BEGIN Records to use

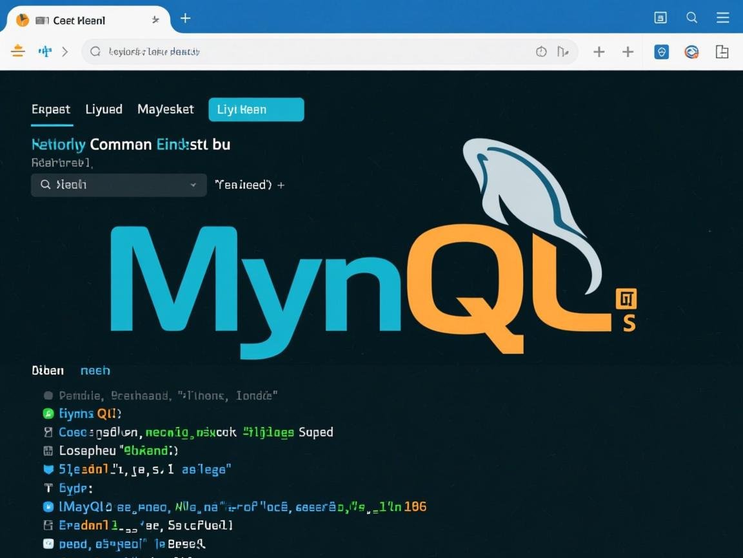The height and width of the screenshot is (558, 743).
Task: Select the blue shield icon on the '5lesdnl' row
Action: pyautogui.click(x=48, y=470)
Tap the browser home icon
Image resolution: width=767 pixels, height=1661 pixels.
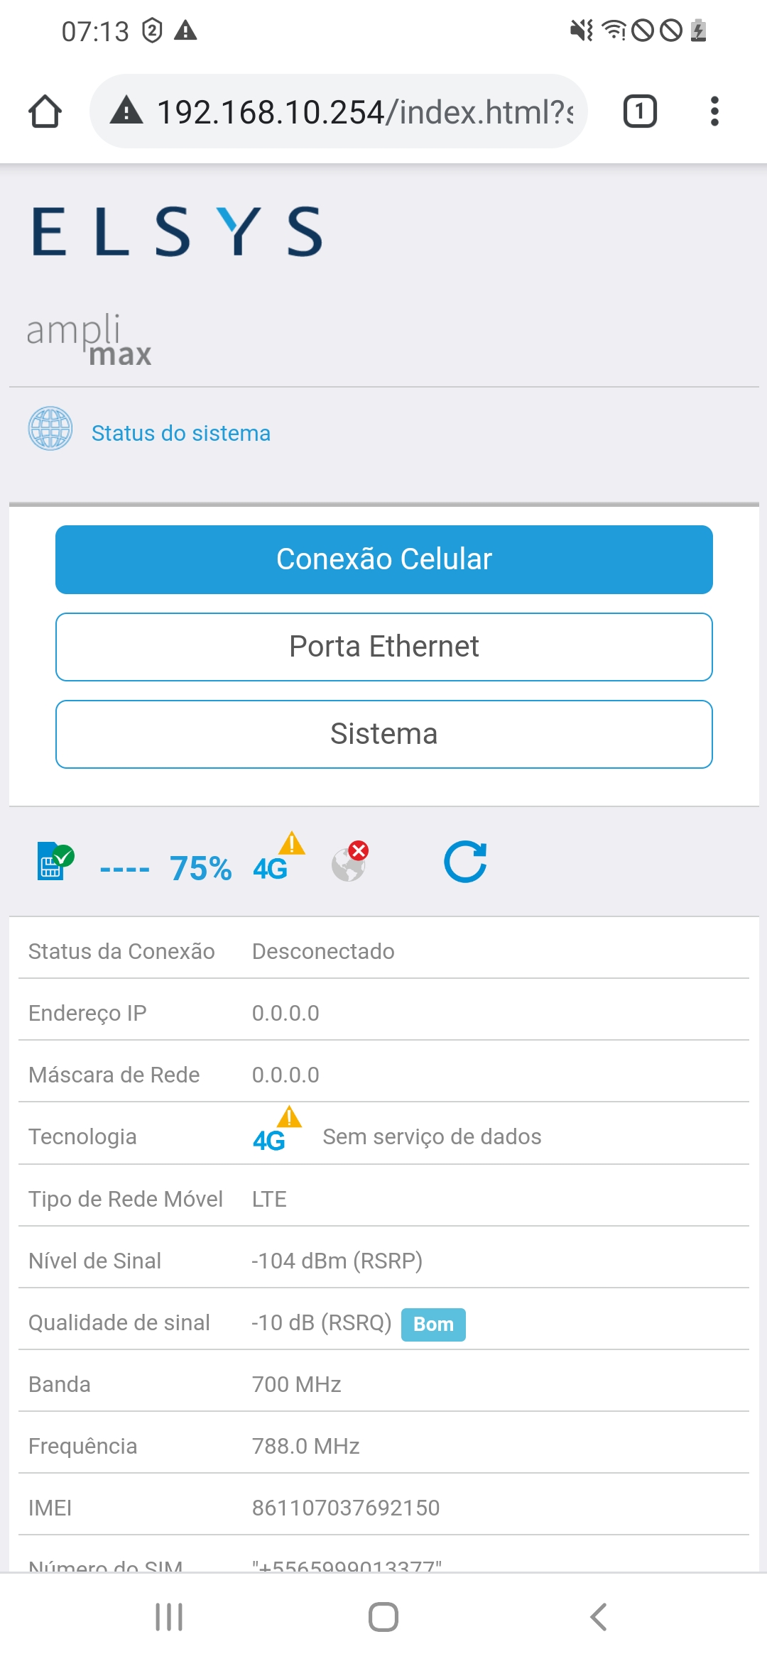45,111
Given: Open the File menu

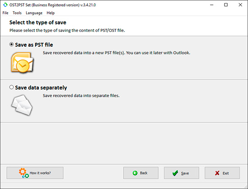Looking at the screenshot, I should (5, 13).
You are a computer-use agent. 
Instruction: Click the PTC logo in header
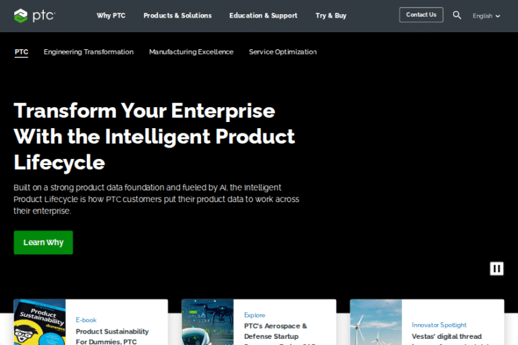tap(34, 15)
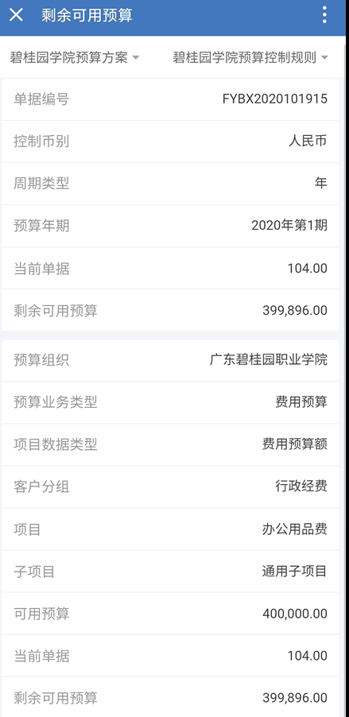Tap the 客户分组 行政经费 row
The height and width of the screenshot is (717, 349).
(x=170, y=486)
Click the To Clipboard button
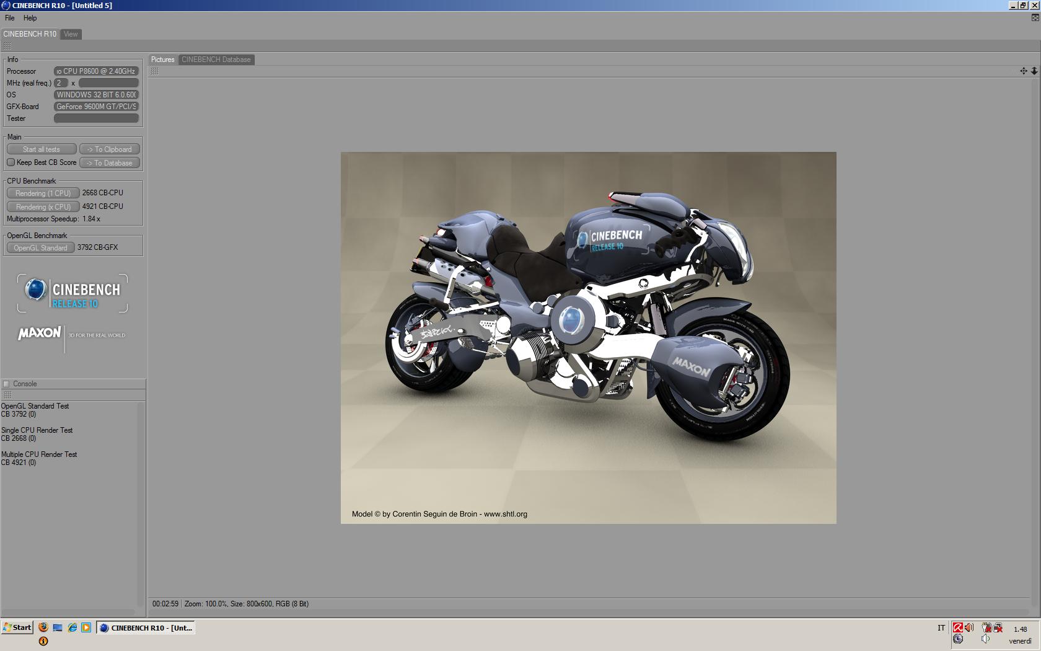The height and width of the screenshot is (651, 1041). (x=109, y=149)
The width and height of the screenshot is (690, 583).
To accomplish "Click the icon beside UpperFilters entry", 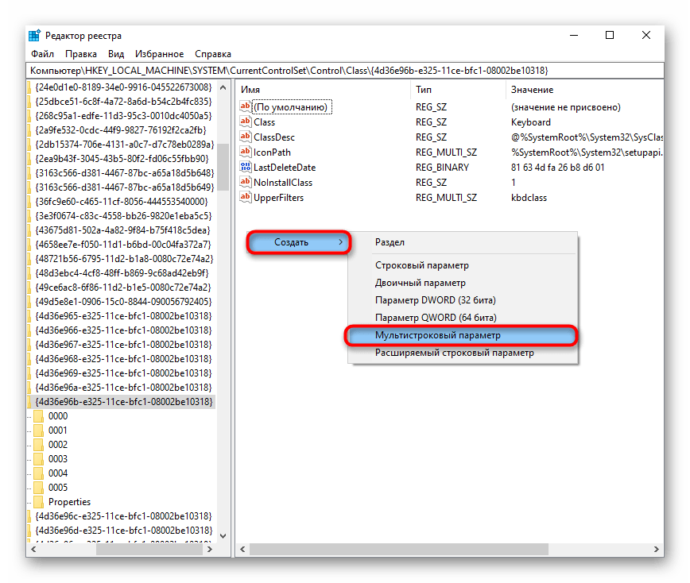I will click(246, 198).
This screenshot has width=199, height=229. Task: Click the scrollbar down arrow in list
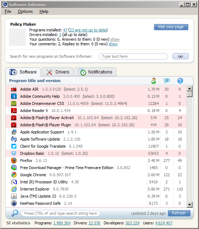pos(189,205)
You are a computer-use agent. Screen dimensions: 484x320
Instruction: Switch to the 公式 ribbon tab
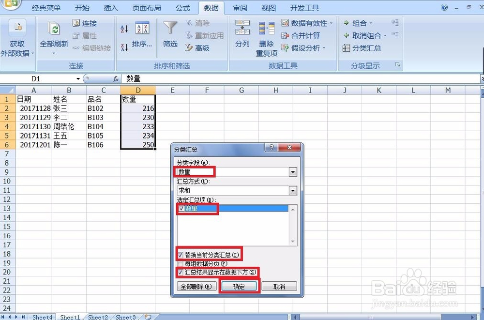pos(182,7)
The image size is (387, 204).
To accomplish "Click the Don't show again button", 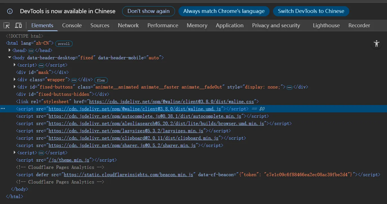I will pos(148,11).
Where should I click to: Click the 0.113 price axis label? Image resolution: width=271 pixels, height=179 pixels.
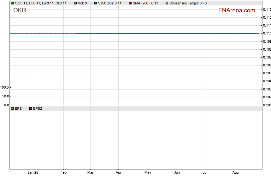pyautogui.click(x=267, y=9)
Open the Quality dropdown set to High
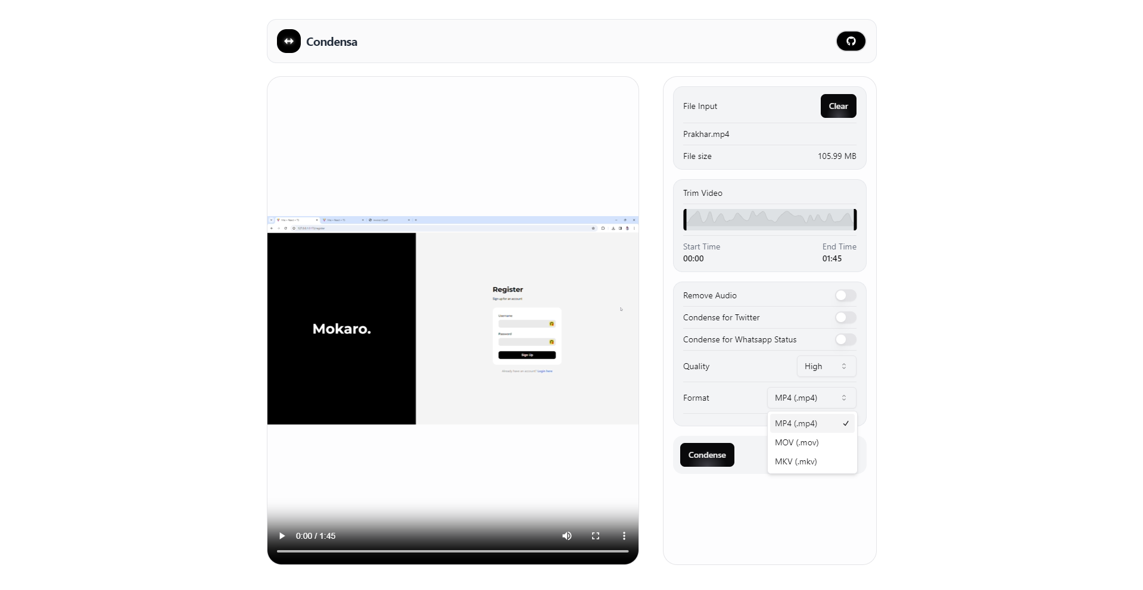The image size is (1143, 590). (x=826, y=366)
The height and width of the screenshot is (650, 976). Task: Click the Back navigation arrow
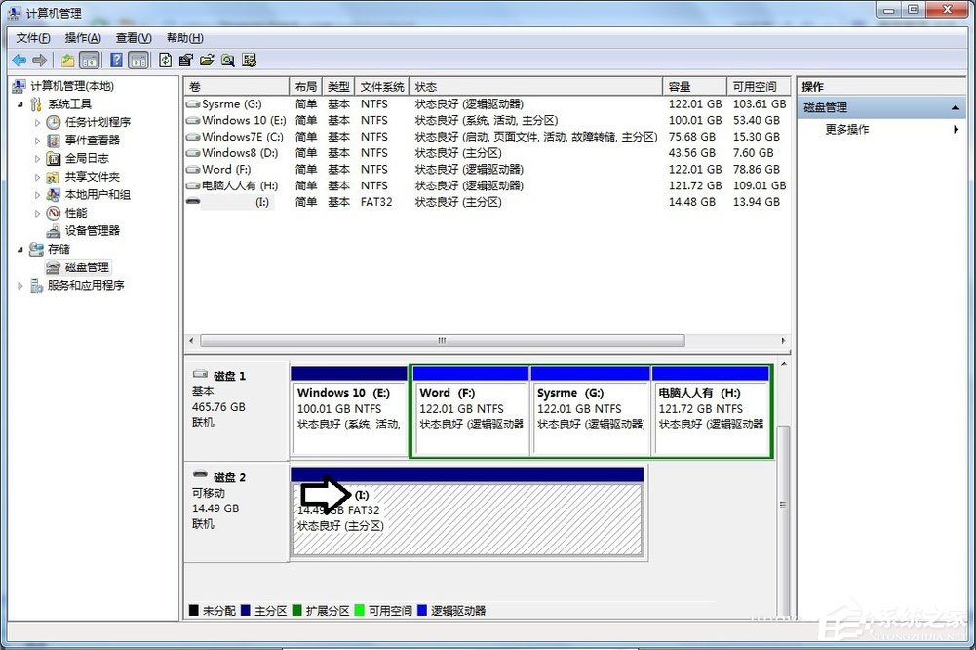[18, 60]
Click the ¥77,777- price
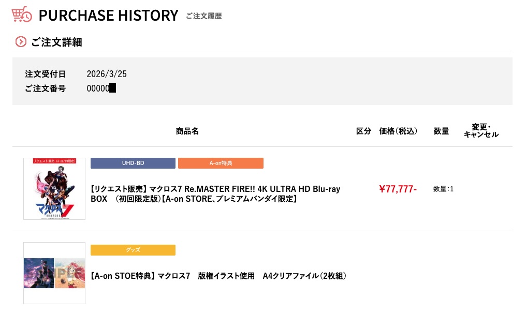The width and height of the screenshot is (526, 314). 398,189
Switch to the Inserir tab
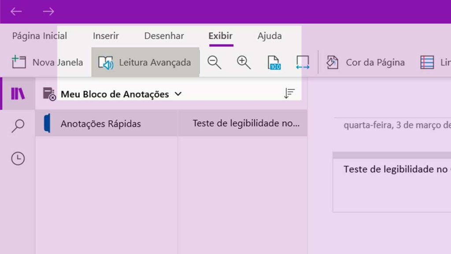451x254 pixels. pos(106,36)
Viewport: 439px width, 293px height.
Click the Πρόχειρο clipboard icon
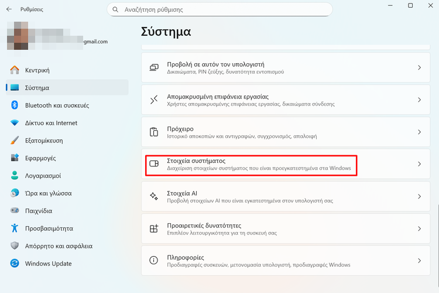coord(154,132)
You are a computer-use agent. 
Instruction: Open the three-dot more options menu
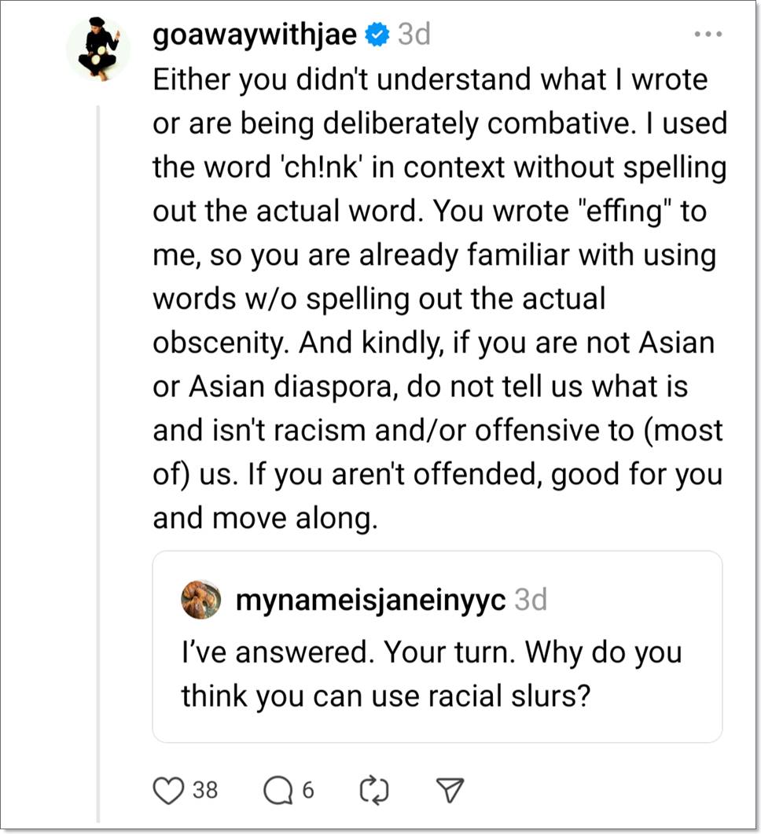tap(708, 35)

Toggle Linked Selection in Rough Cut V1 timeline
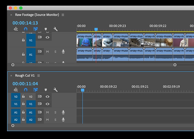pyautogui.click(x=35, y=90)
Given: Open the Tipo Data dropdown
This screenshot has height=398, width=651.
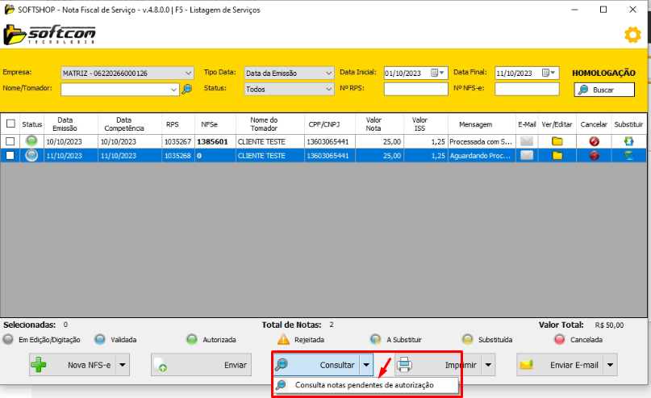Looking at the screenshot, I should pyautogui.click(x=328, y=73).
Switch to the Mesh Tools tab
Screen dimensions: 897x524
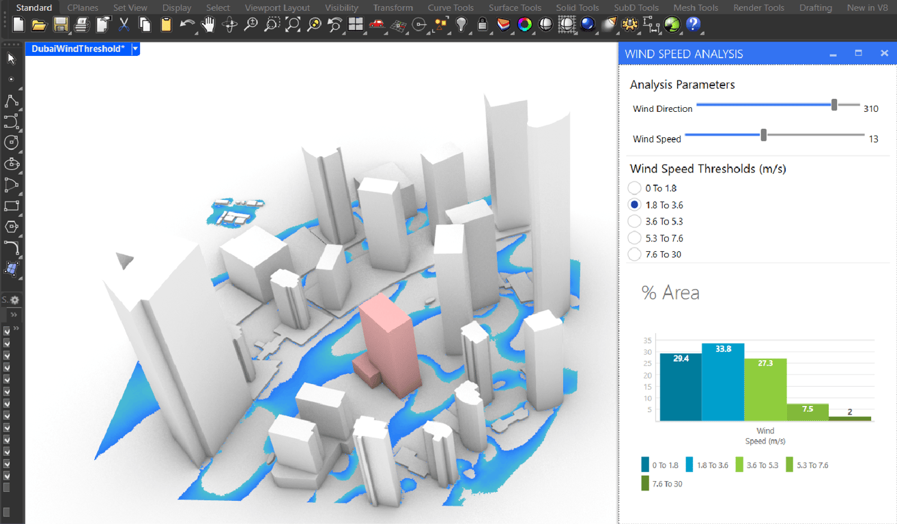point(696,8)
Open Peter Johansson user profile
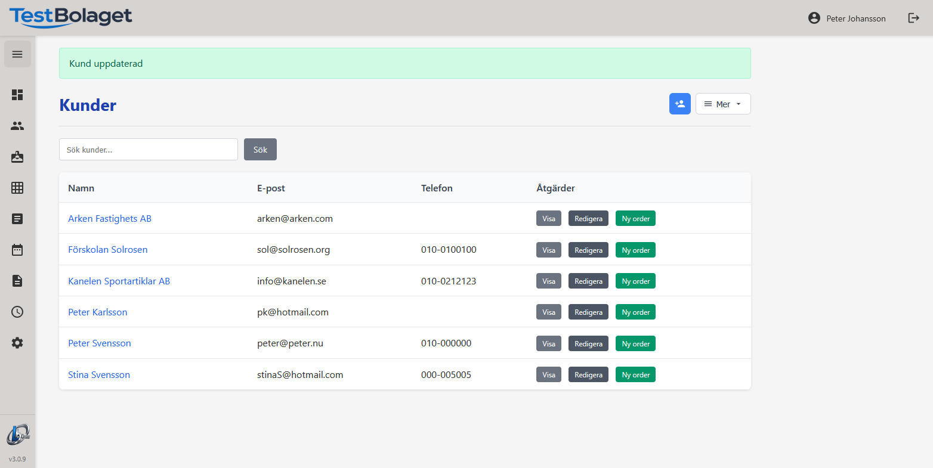Image resolution: width=933 pixels, height=468 pixels. 847,18
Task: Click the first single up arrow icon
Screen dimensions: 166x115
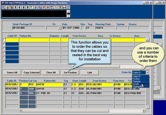Action: point(16,7)
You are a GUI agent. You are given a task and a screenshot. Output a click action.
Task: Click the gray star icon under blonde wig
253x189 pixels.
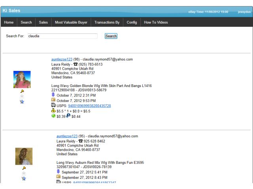coord(22,96)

END Records to use

### What the task requires
Your copy should hold exactly the lines from the line bearing "Switch to the Mesh Tools tab" through the end of the data, both included, and no pictures or anything further.

### Answer for the task
Switch to the Mesh Tools tab
Screen dimensions: 897x524
point(696,8)
Open Peter Johansson user profile
Image resolution: width=933 pixels, height=468 pixels. 847,18
Task: Click the first single up arrow icon
Screen dimensions: 166x115
Action: point(16,7)
You are a GUI agent. You are given a task and a screenshot. Output a click action.
Task: Click the gray star icon under blonde wig
253x189 pixels.
coord(22,96)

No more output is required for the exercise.